According to Prime Minister Scott Morrison, what Australia needs is a $400k-per-year ‘religious freedom commissioner’, as the right to genuflect before any god one chooses is jeopardised by those who would impose laws to address problems that have never actually arisen. Peter Kurti makes that point at left , noting that for all gay activists’ hue and cry about classroom discrimination and expulsions no instances of such alleged intolerance have yet come to light.
So, for argument’s sake, let’s grant Mr Morrison his wish and imagine how our notional commissioner might rule in this hypothetical:
Father Pat has a church hall available for social functions. He takes a booking for a party, then learns it is to be a bacchanal for chaps sporting bottomless chaps and other regalia much favoured in Taylor Square. Father Pat suspects he is being set up, much as Christian bakers and pizza-shop owners have been targeted by gay activists’ stage-managed provocations in the US.
‘Sorry, boys,” he says, “but I really can’t permit a celebration of what I regard as sinful behaviour on church property. But look, there’s a Uniting Church just down the street with a lovely hall, I’m sure they will be happy to oblige.”
Having been rejected as they hoped and planned, the party boys’ follow-up gambit is a complaint to the Australian Human Rights Commission, where their brief lands on the desk of the Sex Discrimination Commissioner. Meanwhile, Father Pat counters with an appeal to Mr Morrison’s Religious Freedom Commissioner.
Get the picture? Battling commissioners at five paces, with taxpayers picking up the tab for the inevitable legions of lawyers and bureaucrats. Meanwhile, rainbow protesters disrupt Sunday Mass with threats and demonstrations, much as was the case when the Australian Christian Lobby (ACL) had to abandon a planned seminar because the chosen venue’s management was intimidated by threats and scratched the group’s booking.
If Father Pat is lucky it will stop there: no car bombs of the sort that made such a mess of the ACL’s Canberra HQ. But there will be no joy for anyone — save, perhaps David Marr, who gets to share some prize sneers with good mate Barrie from the Insiders couch.
Fanciful, you scoff. Couldn’t happen and wouldn’t happen. Well consider the following submission regarding marriage equality from Ms Robin Banks, Tasmania’s former anti-discrimination commissioner, who wrote:
It was my view this proposed exception would see the Commonwealth interfere with state and territory laws by overriding those laws that prohibit discrimination in the provision of goods and services based on sexual orientation.
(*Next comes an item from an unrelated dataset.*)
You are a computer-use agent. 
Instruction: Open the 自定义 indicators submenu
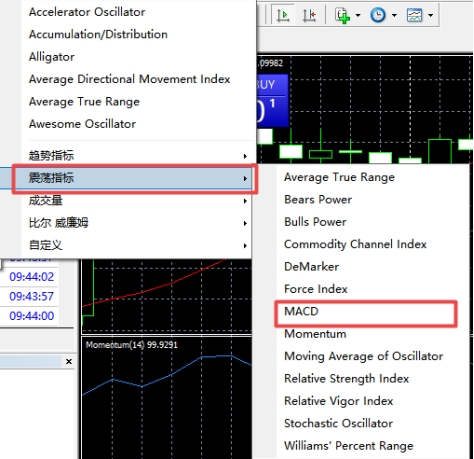coord(136,245)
A florist or supplier of flowers, an organisation hiring out a hall, an organisation that provides cake-making services all would be able to refuse to provide that service or facility arguing they are a religious body or organisation and to provide that service or facility.
Ms Banks wasn’t done, though. Her submission concludes:
If adopted the changes [to the Marriage Act] would potentially permit a person to assert that their actions were based on religious views or doctrines — irrespective of how outdated or inconsistent with a modern pluralist society, international laws or community standards — those views or doctrines might be.
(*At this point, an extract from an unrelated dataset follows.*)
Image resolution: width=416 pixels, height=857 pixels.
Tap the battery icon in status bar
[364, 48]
So, “community standards” trump “outdated” notions of morality? Well there is a can of worms to be sure.
Worth remembering also is that during her time drawing a state government salary, Ms Banks pursued the complaint of a transsexual Greens candidate who accused the Catholic Church of discrimination. The church’s act of alleged intolerance was to publish for the benefit of the faithful a pamphlet explaining and defending the traditional view of marriage. Ms Banks’ full thoughts can be downloaded in .pdf form via this link.
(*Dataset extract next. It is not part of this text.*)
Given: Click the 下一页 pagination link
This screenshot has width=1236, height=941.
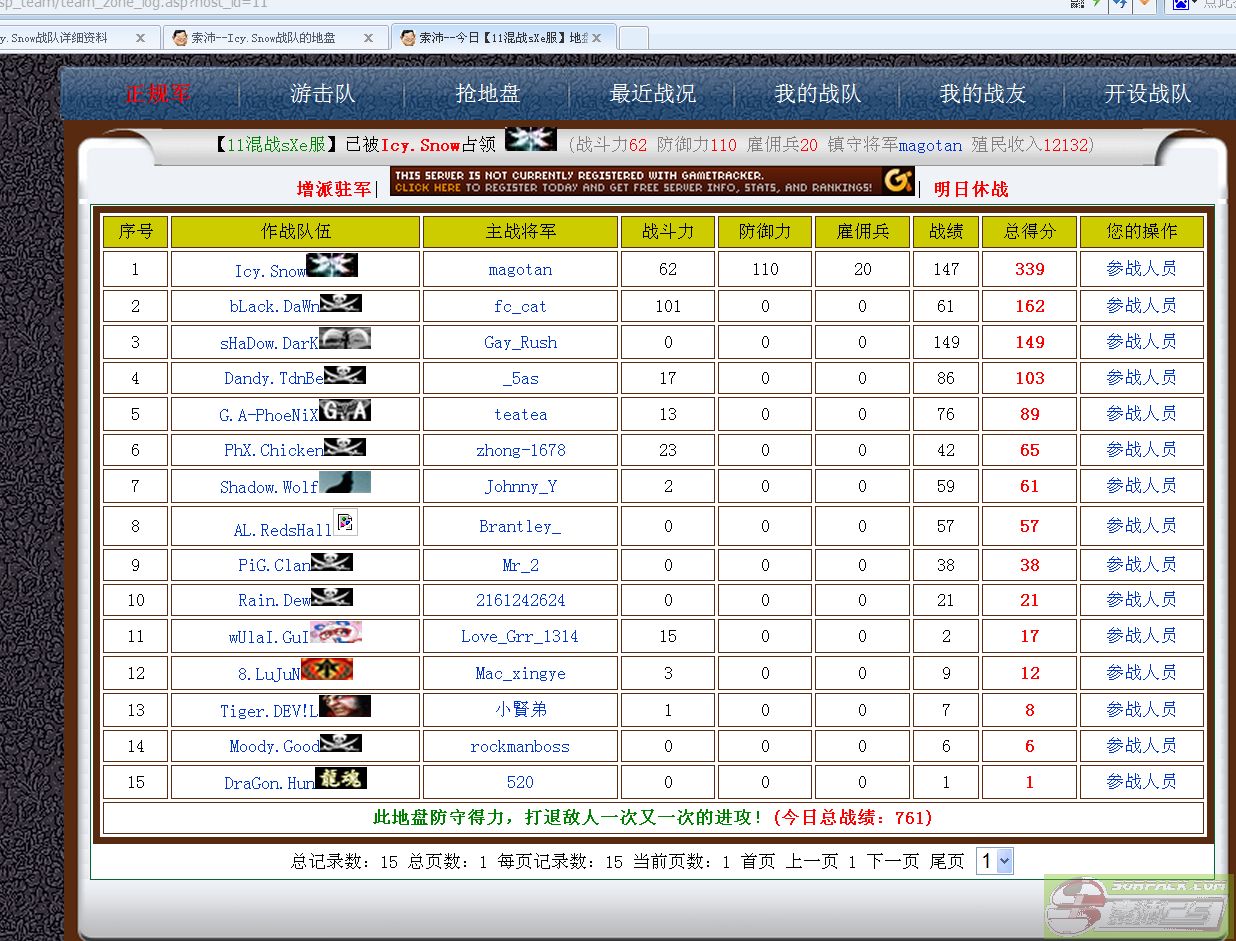Looking at the screenshot, I should click(892, 861).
Oh, and one other thing. While the Coalition can probably be trusted to appoint a reasonably sane religious commissioner, what happens when Labor gets in? The high-vis vicar of Gosford, who plasters political messages on his parish billboard, would seem a made-in-Heaven candidate. That’s one of the Rev Rod Bower‘s signposted sermons atop this post.
All this worry and concern while the solution to a non-problem is readily available and, indeed, already enshrined in law. Section 116 of the Constitution:
Commonwealth not to legislate in respect of religion
The Commonwealth shall not make any law for establishing any religion, or for imposing any religious observance, or for prohibiting the free exercise of any religion, and no religious test shall be required as a qualification for any office or public trust under the Commonwealth.
Good old Section 116. Someone should bring it to Mr Morrison’s attention.